24FPS BURST SHOOTING
Burst shooting performance of the Sony RX100 V is
frankly jaw-dropping, and it was already a marvel in the RX100 IV. The older
camera can shoot at 16fps when shooting JPEGs, and can snap 45 shots before the
buffer fills up and it has to take a break.
The RX100 V shoots at 24fps, and can capture 150
shots, saving both RAWs and JPEGs if you like. That’s at full 20.1-megapixel
resolution too.
As well as making this one of the best compact action
cameras in the world, there’s another side to this. If you stitch together
those images as frames in a video, you could produce incredibly high-quality
footage. It would only make six seconds of video but, boy, they’d look good.
4. LONGER 1,000FPS
RECORDING
The most eye-opening feature of the Sony RX100 when it
launched was its 1,000fps 40x slo-mo video mode. It turns two seconds of
shooting into almost a minute and a half of footage. So make sure you’re
actually shooting something fast-moving, and interesting.
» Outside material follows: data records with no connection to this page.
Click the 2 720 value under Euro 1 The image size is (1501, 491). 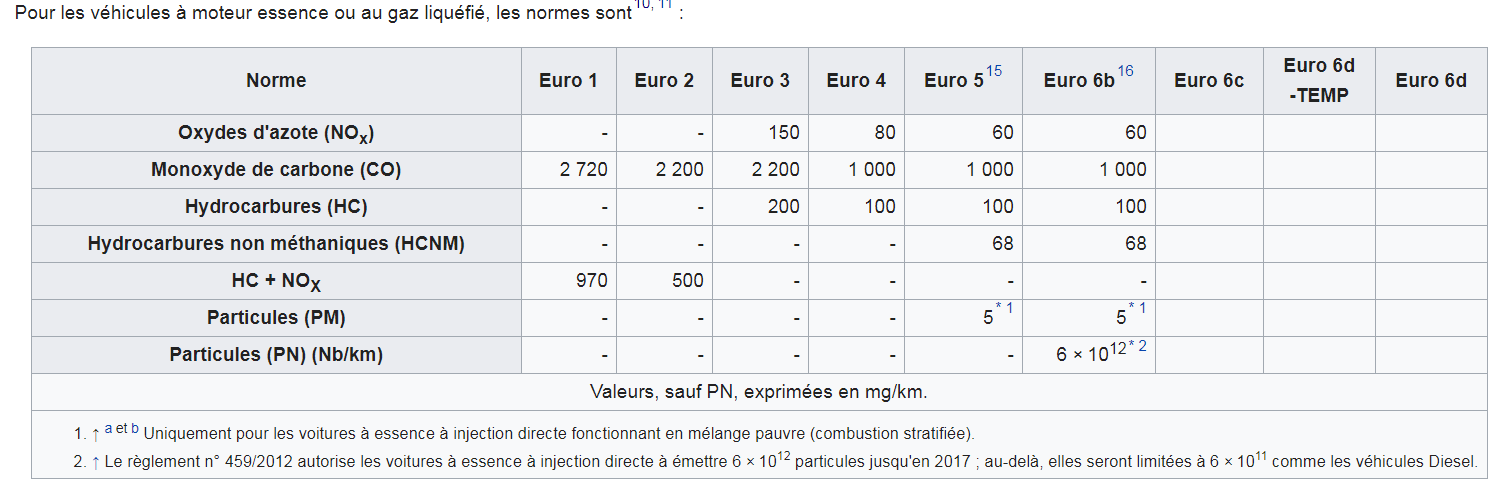coord(583,170)
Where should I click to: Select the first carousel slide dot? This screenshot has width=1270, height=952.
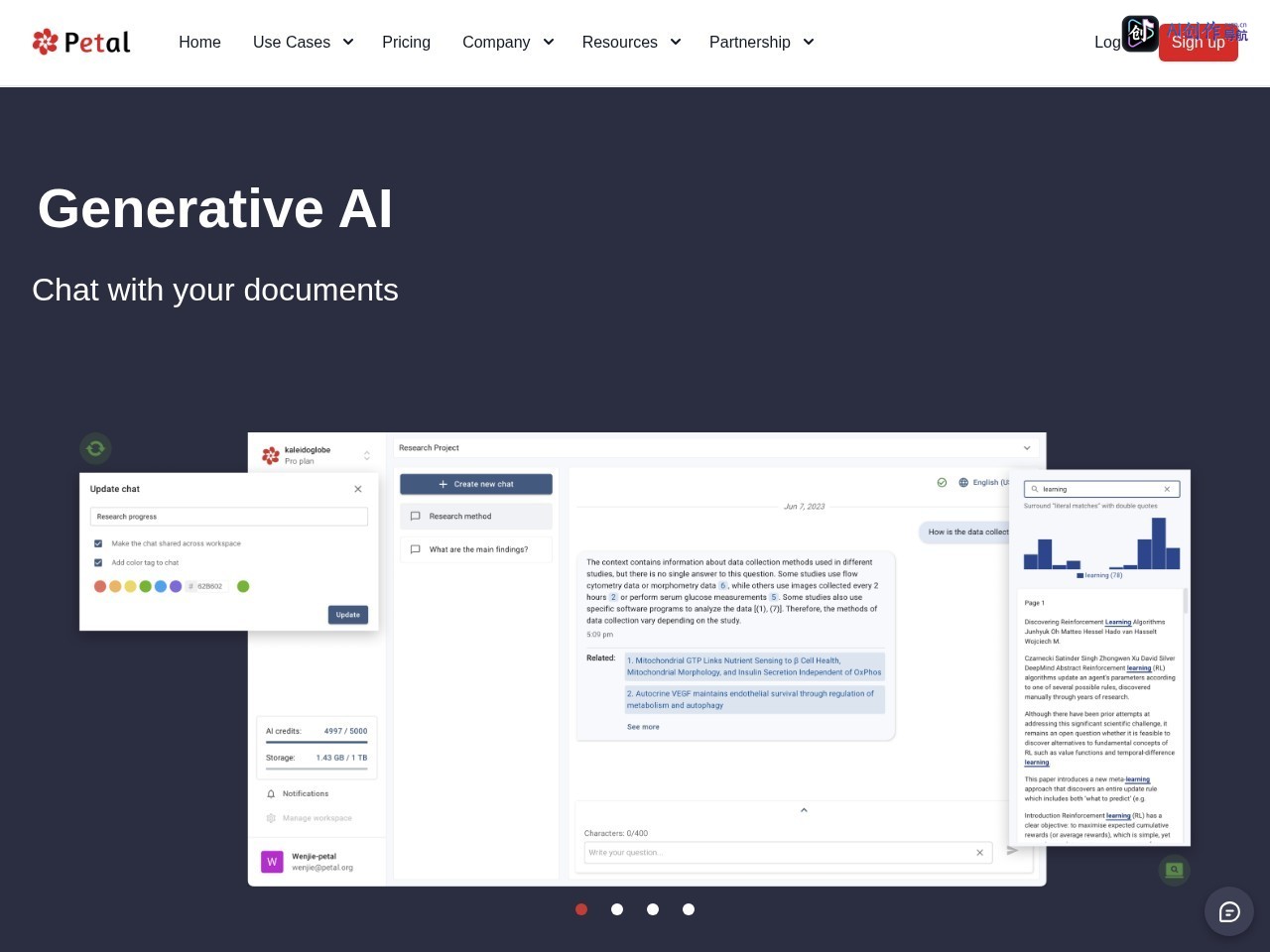click(x=581, y=909)
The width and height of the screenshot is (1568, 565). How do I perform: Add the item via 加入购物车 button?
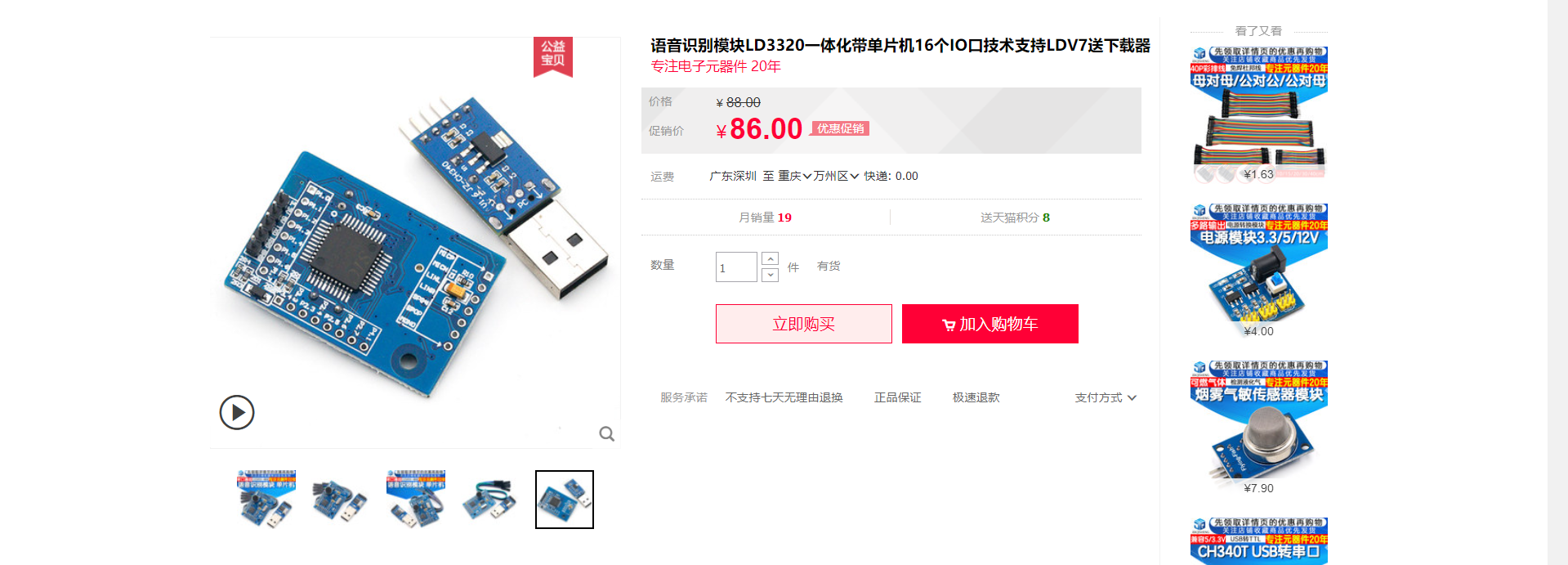(x=990, y=324)
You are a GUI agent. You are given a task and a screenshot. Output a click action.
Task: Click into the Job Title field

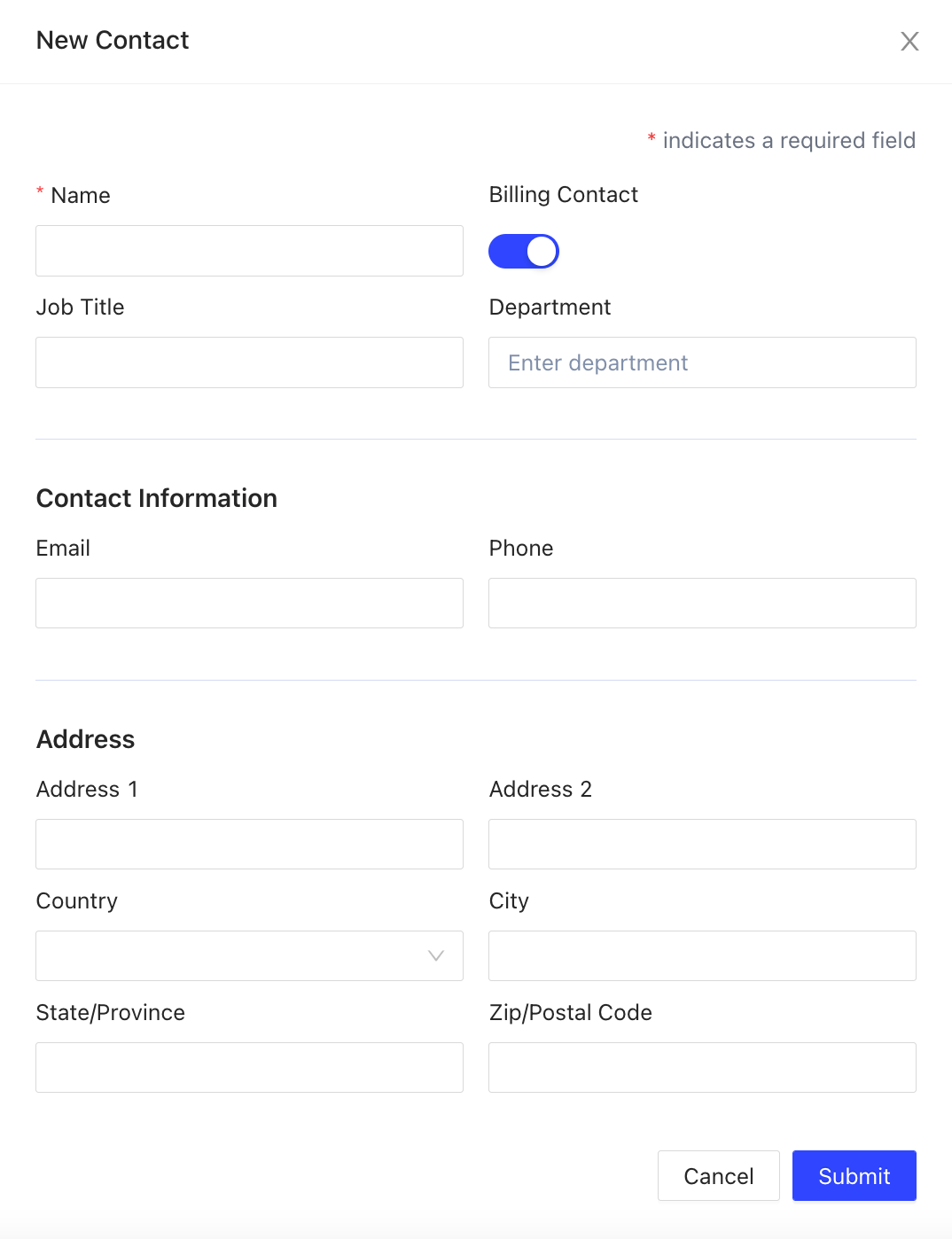click(x=249, y=362)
The problem with this feature was that you could only
shoot for a couple of seconds before recording would stop. By increasing the
processing power and buffer of the RX100 V, the camera can now reportedly shoot
at 1,000fps for up to eight seconds. That will end up as over five minutes of
40x slowed-down video.
Oddly enough, though, 4K video capture is still capped
at five minutes.
5. New LSI chip claimed to improve high ISO image
quality
A lot of the performance improvements are down to a
new LSI chip. This is effectively a second processor that backs up the main
Bionz X processing engine.
While we don’t expect radical image quality
improvements as a result, Sony says that it will help improve higher ISO
performance.
You probably know this already, but a camera uses
higher ISO sensitivity settings to shoot in low light without slowing the
shutter down dramatically. It should make night-time handheld shots look a bit
cleaner with any luck.
WHAT’S THE SAME AND WHAT’S THE PRICE?
These are the main differences between the RX100 IV
and RX100 V. As is the tradition with new RX100s, this model is also a bit more
expensive.
Sony hasn’t yet announced UK pricing, perhaps because
it’s waiting to see how much further the pound falls by the November release
date, but it’ll cost $1,400 in the US and 1,200 Euros in Europe. The RX100 IV
currently costs £999.99, but it may drop a little once the RX100 V lands.
Apparently the RX100 V has a “newly”
designed sensor too, but reading the specs it sounds virtually the same as the
old one. It’s a 1-inch sensor, with resolution of 20.1 megapixels.
The lenses are the same too. You get a 24-70mm
f1.8-2.8.
If you’ve been reading extensively about
the Sony RX100 V, you may have read about how it shoots 4K video without “pixel
binning”, but the IV does this too. What this means is that when it captures 4K
footage, it uses oversampling to combine the data of all the sensor’s pixels
rather than only looking at a cut-down number of pixels to reduce processing.
As Sony says, this reduces “jaggies”, acting as anti-aliasing.
There are still parts missing from both
cameras, though. Neither has a touchscreen, and the screen only tilts up and
down rather than being fully articulated. The cameras also lack proper optical
image stabilisation, which is one of the big extras you get in the larger Sony a6500, along with a much larger sensor.